(CN) – R.J. Reynolds cannot invalidate a report issued by an FDA scientific advisory committee on the safety of menthol cigarettes, the D.C. Circuit ruled.
In 2009, Congress passed the Family Smoking Prevention and Tobacco Control Act, directing the U.S. Food and Drug Administration (FDA) to establish a 12-member Tobacco Products Scientific Advisory Committee.
The committee was tasked with reporting on the safety of menthol cigarettes, and has now done so.
The FDA has issued a notice proposing special rules for menthol cigarettes. While it has not adopted a final rule, the agency ordered R.J. Reynolds Tobacco Company to stop selling four new menthol cigarette brands in September, citing its review of the use of menthol in tobacco products.
However, R.J. Reynolds and other tobacco companies challenged the committee’s completed report, claiming that three committee members were biased because they have personal financial interests that conflict with tobacco interests.
All three challenged members have testified in lawsuits against tobacco-product manufacturers and have pending engagements to appear as expert witnesses in ongoing litigation.

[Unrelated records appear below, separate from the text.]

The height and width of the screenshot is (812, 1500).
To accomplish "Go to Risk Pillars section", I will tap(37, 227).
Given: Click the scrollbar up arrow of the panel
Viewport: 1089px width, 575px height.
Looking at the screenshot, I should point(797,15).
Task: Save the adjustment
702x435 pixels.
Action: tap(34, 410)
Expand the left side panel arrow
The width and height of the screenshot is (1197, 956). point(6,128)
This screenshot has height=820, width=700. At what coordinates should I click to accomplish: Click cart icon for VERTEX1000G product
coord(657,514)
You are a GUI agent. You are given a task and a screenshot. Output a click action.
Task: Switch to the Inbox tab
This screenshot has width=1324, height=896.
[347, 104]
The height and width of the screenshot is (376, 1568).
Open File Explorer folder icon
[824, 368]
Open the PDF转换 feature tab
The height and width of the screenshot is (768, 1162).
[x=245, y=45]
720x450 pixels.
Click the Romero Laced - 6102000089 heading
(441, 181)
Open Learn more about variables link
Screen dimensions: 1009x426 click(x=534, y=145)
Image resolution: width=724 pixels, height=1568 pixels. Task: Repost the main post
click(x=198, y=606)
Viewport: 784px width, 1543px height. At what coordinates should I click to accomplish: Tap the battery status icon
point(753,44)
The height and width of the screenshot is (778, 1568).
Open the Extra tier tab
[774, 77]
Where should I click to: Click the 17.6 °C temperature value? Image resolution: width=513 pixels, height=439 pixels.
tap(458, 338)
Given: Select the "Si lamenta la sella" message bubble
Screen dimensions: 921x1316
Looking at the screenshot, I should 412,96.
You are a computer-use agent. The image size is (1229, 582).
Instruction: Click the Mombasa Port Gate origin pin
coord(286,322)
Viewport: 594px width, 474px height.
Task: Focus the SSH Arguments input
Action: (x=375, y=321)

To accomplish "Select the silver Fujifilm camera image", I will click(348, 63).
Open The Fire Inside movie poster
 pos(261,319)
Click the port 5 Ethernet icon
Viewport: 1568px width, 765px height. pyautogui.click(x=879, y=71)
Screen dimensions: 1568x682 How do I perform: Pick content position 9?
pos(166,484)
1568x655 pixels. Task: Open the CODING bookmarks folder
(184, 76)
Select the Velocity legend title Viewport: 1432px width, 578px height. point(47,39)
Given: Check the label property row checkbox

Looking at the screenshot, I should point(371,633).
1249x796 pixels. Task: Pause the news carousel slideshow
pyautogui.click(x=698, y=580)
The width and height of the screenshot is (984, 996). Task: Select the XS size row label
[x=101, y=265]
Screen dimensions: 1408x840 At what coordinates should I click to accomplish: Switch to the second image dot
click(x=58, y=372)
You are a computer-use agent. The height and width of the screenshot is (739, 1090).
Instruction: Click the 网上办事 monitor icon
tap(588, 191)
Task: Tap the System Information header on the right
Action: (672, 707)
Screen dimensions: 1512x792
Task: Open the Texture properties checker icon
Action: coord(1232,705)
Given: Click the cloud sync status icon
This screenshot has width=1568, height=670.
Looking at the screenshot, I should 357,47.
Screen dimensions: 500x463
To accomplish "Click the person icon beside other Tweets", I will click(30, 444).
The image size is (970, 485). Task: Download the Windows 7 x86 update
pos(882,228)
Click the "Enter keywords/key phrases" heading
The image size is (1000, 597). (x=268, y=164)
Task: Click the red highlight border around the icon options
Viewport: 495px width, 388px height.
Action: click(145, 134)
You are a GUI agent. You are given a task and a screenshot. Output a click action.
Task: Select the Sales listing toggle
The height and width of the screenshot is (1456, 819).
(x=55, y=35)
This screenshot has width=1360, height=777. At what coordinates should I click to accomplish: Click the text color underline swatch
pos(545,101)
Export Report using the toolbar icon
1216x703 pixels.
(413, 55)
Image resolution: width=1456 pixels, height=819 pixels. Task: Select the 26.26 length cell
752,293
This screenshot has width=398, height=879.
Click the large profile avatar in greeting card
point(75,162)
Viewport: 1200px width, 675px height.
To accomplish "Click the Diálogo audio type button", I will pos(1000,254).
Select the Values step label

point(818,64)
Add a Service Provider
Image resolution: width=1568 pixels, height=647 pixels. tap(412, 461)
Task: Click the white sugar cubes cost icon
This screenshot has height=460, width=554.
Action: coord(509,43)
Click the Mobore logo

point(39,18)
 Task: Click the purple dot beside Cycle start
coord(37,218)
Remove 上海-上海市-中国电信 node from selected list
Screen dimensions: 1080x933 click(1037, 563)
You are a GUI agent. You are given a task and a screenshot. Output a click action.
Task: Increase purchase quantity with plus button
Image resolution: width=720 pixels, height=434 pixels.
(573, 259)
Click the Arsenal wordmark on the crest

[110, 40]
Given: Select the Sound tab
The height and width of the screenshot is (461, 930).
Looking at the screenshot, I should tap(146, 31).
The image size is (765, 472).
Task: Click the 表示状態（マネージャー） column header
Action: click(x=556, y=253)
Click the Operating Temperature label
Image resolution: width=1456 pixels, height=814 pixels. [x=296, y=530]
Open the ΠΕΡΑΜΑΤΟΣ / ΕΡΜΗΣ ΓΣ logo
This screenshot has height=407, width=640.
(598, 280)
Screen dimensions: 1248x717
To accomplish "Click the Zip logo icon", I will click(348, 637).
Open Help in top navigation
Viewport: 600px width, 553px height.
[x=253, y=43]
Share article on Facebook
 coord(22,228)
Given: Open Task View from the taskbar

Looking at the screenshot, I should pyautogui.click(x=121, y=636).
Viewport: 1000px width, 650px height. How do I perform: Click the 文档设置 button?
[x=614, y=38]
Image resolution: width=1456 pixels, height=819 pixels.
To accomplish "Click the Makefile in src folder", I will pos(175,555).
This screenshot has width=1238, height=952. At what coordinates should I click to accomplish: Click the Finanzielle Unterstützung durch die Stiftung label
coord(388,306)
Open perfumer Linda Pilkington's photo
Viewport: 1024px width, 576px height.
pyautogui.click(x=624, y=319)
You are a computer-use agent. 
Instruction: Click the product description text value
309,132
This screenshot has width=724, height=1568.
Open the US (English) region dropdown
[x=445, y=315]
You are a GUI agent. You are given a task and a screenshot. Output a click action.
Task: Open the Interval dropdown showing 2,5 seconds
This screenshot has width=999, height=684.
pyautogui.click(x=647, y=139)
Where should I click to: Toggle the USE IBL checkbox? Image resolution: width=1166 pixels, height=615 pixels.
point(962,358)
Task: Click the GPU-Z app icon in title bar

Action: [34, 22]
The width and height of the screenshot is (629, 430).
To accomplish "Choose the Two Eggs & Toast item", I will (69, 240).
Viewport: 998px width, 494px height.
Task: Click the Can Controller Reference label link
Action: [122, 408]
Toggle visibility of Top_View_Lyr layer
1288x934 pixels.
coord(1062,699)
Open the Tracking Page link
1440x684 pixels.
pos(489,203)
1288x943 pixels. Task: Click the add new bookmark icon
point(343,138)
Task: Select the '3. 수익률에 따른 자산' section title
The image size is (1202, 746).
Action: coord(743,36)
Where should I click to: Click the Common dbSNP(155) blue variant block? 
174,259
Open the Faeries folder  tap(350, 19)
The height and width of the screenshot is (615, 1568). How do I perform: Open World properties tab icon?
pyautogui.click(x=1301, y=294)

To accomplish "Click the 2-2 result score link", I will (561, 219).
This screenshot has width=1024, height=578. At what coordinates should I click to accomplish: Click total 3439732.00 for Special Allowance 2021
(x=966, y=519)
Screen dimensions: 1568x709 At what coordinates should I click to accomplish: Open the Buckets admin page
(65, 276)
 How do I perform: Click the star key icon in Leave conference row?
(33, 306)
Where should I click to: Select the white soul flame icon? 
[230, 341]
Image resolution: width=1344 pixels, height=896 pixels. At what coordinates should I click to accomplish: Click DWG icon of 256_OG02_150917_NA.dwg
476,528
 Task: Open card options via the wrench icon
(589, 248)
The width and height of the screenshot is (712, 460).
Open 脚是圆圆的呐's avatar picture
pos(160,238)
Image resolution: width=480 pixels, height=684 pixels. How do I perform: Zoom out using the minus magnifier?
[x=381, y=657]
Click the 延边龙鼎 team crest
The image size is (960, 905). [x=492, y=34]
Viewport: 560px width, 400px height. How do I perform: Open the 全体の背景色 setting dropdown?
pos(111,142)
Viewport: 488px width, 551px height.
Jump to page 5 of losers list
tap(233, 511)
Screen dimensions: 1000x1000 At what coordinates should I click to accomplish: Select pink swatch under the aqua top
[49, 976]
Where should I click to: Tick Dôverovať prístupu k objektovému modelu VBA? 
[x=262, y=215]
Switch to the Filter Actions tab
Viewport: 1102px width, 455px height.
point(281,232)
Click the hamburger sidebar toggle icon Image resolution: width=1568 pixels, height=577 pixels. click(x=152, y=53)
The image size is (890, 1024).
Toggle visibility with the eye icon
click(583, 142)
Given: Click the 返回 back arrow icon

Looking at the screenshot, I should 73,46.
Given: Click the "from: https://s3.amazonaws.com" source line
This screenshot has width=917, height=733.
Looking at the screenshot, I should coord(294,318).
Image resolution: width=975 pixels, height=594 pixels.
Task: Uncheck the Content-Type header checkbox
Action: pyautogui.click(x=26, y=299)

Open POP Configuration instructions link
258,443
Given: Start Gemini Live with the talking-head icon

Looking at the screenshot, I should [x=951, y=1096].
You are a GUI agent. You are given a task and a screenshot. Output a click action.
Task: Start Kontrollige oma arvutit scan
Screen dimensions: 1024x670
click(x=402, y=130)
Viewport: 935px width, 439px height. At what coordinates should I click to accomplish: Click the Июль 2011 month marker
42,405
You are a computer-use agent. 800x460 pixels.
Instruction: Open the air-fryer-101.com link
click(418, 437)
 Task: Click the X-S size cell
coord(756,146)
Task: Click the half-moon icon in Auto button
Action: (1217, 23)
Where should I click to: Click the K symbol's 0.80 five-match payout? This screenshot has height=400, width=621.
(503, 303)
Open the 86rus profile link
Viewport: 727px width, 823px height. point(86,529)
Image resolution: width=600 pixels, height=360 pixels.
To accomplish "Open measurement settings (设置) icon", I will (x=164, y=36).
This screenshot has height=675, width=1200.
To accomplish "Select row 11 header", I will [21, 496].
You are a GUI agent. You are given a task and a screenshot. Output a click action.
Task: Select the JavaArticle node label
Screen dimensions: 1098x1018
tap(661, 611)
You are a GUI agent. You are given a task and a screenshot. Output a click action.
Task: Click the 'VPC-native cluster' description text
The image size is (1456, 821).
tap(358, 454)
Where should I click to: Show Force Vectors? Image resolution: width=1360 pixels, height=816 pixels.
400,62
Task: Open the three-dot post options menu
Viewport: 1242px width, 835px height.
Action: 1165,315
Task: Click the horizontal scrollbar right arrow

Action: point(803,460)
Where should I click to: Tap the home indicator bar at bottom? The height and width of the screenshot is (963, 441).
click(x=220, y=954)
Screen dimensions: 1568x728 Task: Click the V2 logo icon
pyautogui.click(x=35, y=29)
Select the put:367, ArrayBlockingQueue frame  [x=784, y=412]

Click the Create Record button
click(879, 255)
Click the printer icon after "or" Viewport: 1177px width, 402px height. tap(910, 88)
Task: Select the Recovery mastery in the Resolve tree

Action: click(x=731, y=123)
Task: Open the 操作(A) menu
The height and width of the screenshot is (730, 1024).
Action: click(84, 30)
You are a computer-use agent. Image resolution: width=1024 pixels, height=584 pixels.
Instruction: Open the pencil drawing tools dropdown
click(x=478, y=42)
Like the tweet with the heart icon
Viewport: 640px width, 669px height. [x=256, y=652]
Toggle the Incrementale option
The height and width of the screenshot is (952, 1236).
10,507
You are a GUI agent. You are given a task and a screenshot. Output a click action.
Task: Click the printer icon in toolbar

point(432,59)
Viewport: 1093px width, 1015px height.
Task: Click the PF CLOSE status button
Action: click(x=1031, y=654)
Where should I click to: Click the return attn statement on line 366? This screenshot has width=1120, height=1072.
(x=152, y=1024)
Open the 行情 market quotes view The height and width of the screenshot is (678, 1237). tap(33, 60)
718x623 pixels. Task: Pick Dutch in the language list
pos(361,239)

They have billed between $50 and $60,000 per case for their expert testimony, court records show.
They also had financial relationships with pharmaceutical companies that make products to help people quit smoking.
R.J. Reynolds argued in court that the FDA’s appointment of these members created a risk of bias in the committee’s final report, which in turn increased the likelihood that the FDA would adopt a rule detrimental to the tobacco companies.
A federal judge agreed, and issued an injunction barring the FDA’s use of the report and dissolving the committee.
But the D.C. Circuit reversed Friday, finding the tobacco companies lacked standing to invalidate the report at this juncture.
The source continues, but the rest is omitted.